If you’re starting your own business and you lack startup capital for your business, then here are some of the ways a small business can get startup capital:
- Venture Capital Finance,
- Government Departments and Agencies,
- Business Funders and Incubators,
- Angel Investors,
- Credit Cards,
- or Friends and Family.
We already have an in-depth article written on getting startup funds; click here to check it out.
Exit plan/Resale Value
Selling an independent business is very lucrative, but finding a potential buyer can be hard though. People prefer the safety and familiarity of a known brand over private business. It might be harder to sell your private business at a tough time, and you might end up bargaining at basement price and that also if you’re able to find a buyer.
When people buy franchises, they have to pay royalties and other fees to the franchisors. These ongoing expenses narrow down the profits and put you under stress. With your private business, you don’t need to pay any fees to anyone.
Owning a private small business is thrilling, but it can be hard to succeed. According to statistics by Fundera, around 20% of businesses don’t survive their first year. 50% of businesses fail by their fifth year, and about 70% fail by the 10th year. On the other hand, 90% of franchises succeed.

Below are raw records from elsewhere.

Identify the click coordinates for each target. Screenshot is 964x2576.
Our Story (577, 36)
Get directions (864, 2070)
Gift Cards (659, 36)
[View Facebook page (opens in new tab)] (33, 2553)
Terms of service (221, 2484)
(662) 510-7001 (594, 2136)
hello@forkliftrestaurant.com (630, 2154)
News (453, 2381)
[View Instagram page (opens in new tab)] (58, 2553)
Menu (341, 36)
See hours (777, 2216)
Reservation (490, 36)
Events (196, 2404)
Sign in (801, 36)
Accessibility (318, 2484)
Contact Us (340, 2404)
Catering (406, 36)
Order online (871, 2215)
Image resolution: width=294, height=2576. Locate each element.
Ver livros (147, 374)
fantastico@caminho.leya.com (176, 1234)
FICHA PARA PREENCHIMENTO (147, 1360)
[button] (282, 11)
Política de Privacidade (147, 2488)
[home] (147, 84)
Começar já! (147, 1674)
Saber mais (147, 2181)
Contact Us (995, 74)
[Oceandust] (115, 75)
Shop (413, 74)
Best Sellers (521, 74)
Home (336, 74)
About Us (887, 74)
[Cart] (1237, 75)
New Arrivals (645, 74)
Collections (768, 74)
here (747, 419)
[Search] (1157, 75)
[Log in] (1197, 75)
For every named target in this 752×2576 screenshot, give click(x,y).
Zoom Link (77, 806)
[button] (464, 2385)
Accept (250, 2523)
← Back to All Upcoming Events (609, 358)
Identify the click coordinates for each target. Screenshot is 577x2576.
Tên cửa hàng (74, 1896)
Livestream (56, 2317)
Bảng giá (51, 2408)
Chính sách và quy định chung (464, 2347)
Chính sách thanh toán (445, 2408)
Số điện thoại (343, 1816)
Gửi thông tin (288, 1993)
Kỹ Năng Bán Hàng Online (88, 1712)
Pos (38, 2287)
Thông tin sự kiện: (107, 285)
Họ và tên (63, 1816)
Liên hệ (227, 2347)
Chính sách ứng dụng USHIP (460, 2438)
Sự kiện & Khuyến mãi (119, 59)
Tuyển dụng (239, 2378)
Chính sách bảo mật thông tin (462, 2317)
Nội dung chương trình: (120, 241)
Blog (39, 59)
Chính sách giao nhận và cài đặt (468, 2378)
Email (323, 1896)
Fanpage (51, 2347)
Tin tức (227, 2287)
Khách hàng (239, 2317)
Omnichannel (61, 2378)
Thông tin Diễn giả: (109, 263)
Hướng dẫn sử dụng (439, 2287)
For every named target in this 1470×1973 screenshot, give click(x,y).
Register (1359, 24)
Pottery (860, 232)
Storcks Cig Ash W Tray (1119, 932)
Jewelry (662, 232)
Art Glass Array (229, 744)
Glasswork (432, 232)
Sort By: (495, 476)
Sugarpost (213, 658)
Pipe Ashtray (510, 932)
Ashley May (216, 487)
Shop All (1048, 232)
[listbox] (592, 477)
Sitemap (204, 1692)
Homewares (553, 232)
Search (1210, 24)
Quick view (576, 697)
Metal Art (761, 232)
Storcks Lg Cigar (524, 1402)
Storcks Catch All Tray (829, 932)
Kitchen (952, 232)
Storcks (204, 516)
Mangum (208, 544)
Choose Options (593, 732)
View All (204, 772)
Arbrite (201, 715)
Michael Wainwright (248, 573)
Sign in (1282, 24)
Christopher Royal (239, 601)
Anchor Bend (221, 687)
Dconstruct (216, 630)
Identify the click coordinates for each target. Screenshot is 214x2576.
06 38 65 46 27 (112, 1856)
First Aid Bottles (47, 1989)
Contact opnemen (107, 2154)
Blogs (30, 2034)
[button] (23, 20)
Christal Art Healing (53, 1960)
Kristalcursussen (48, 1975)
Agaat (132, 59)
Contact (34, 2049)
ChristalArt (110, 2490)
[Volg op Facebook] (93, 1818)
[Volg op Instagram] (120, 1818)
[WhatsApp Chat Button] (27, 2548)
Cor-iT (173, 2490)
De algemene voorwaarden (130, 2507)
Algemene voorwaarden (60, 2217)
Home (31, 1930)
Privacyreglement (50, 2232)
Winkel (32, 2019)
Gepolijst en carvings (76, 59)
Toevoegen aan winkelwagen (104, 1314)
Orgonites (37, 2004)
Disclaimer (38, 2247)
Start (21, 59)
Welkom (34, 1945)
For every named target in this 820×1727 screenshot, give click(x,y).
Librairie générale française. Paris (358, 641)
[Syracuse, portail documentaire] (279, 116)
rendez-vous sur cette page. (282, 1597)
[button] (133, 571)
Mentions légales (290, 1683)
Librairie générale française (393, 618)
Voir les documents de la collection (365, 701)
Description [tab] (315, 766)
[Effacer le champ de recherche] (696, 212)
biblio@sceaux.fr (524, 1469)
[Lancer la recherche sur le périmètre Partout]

You May Own a Franchise in the Long Run
Starting a solid business can make you own a franchise in the long run. Then you’ll get all the fees and royalties. Buying an existing business is hard to expand as it tends to remain the same size. But you can scale up your private business as much as the market allows.
Pros and Cons of Franchise:
Franchise: The Pros
- Provides an opportunity to buy into an existing business model
- Comes with a proven track record
- Have a successful training program
- Have an excellent supply chain
- Provides technical support
- High success rates
- Easy to start – a quick way to become a business owner
- Franchising offers a clear existing plan
- Easy to sell the franchise as it’s well known
Franchise: The Cons
- Purchasing a franchise can be expensive
- Franchises also come with ongoing expenses that can reduce your profits
Pros and Cons of Startup:
Startup: The Pros
- You can turn your idea into a multi-million dollar business as Bill Gates did with Microsoft
- Startup cost could be as low as $10,000
- Your business can be your part-time side hustle
- Building your own business means you will be the boss in every aspect of the company.
Startup: The Cons
- There is always uncertainty in new business, such as will my product sell? Will the customers like it?
- The failure rate is also high – By the end of the fifth year, 50% of startup businesses fail
- You have to work long, hard hours without support or training
What are the 4 types of franchising?
- Single Unit: It is a business in which franchisors grants the franchisee the rights to open and operate one franchise unit.
This single unit franchising is the most common and most straightforward type of franchise. The newcomers mostly opt for this type due to its simplicity and to get ‘their feet wet’.
- Multi-Unit: It is a business in which franchisors grants the franchisee the rights to open and operate more than one franchise unit.
Typically there will be a schedule that will determine when a franchisee opens the units.
- Area Development: This is a type of business in which the franchisee has an agreement to open multiple units during a specified time and specific area.
Franchisors grant the rights to the franchisee for the development of that territory.
- Master Franchise: Master Franchise is the hidden gem of this business. Master Franchise has more rights than Area Development Franchises.
In addition to the Area Development rights, the franchisee also has the rights to sell the franchise in the local territory.
Are franchise owners small businesses?
A franchise is a small business with an established brand name and must pay annual royalties to the franchisors. (Franchisors are the owners of trademarks).
What percent of small businesses are franchises?
According to SBA’s Office of Advocacy: 2.9% of total firms are franchises in the US.